One of my BP colleagues who is also local to my area (and local REIA) has a company that does the bulk purchase of second position loans, and once they are the new note holder, in as many cases as possible they modify so that the borrower can perform.
This does seem counterintuitive at first...
And the key is in the post just prior to mine; the note is purchased at big enough discount from the original lender so that this can be made to work.
However, it is also possible that this is part of a scam that takes on the appearance of something doable and beneficial - but turns out to just be a scam. Due diligence on the companies involved will be necessary.

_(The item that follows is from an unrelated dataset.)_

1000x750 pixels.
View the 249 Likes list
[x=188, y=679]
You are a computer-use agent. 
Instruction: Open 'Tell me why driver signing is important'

Regarding the OP's question on chain of title: No change to ownership of the real estate means no change to title; if the real estate changes ownership, then that would have to be recorded and it would show on title. As far as changes in liens, that becomes a bit more involved. The original note is assigned to the new note holder when the note is sold. There can be a loan mod so that the original owner just continues with the liens that are already recorded staying put. If there is a refi, then there will need to be a fresh lien put in place by whoever gave the refi; the old lien should then either get a satisfaction or lien release recorded to show that it is no longer encumbering the property.
What's in it for the new holder - is it a big risk? No such thing as no risk, but it turns out that the people getting to stay in their home at an affordable monthly payment translates into positive cashflow. Most mortgages in the U.S. never run to full term - there is usually a sale or refi prior to the term ending on the loan; at that point, the payoff on the note happens - the returns can be quite nice from the examples that I have seen.